---- Matériel de l'exercice

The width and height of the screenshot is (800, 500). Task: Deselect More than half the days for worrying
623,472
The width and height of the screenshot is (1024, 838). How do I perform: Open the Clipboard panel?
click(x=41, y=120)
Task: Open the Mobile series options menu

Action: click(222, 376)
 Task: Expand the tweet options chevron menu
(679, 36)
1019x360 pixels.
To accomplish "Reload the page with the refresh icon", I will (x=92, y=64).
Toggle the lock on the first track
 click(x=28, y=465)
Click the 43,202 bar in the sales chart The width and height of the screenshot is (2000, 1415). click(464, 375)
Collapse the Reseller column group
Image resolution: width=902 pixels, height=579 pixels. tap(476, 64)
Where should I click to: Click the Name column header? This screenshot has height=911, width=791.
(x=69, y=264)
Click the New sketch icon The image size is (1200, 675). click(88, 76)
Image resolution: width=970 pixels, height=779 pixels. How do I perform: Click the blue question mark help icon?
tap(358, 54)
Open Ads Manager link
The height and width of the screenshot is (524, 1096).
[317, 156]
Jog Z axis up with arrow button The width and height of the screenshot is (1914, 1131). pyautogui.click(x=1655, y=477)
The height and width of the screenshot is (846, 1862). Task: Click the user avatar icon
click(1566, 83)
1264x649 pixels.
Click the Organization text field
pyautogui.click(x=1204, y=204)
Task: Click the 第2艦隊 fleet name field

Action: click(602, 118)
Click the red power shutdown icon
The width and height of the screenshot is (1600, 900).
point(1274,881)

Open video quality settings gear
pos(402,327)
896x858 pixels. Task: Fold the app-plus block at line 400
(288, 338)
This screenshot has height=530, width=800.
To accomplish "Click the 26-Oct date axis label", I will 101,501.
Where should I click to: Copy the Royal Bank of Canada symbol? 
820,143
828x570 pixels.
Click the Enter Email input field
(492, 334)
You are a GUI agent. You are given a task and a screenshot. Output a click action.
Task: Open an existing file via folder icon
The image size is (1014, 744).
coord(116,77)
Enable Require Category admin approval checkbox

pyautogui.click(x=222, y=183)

--------

- [Consigne]: Recopiez le matériel à partir de la ligne qui contient « The height and width of the screenshot is (846, 1862). » jusqu'à celle qui contient « Action: click(602, 118) », incluses, demandes comprises. Mettez à l'échelle par 0,5 les coordonnées des réponses en arrondissant à l'entier, les demis vers le haut, et laissez tout le reste inchangé.

- [Corrigé]:
The height and width of the screenshot is (846, 1862). Task: Click the user avatar icon
click(783, 42)
1264x649 pixels.
Click the Organization text field
pyautogui.click(x=602, y=102)
Task: Click the 第2艦隊 fleet name field

Action: click(301, 59)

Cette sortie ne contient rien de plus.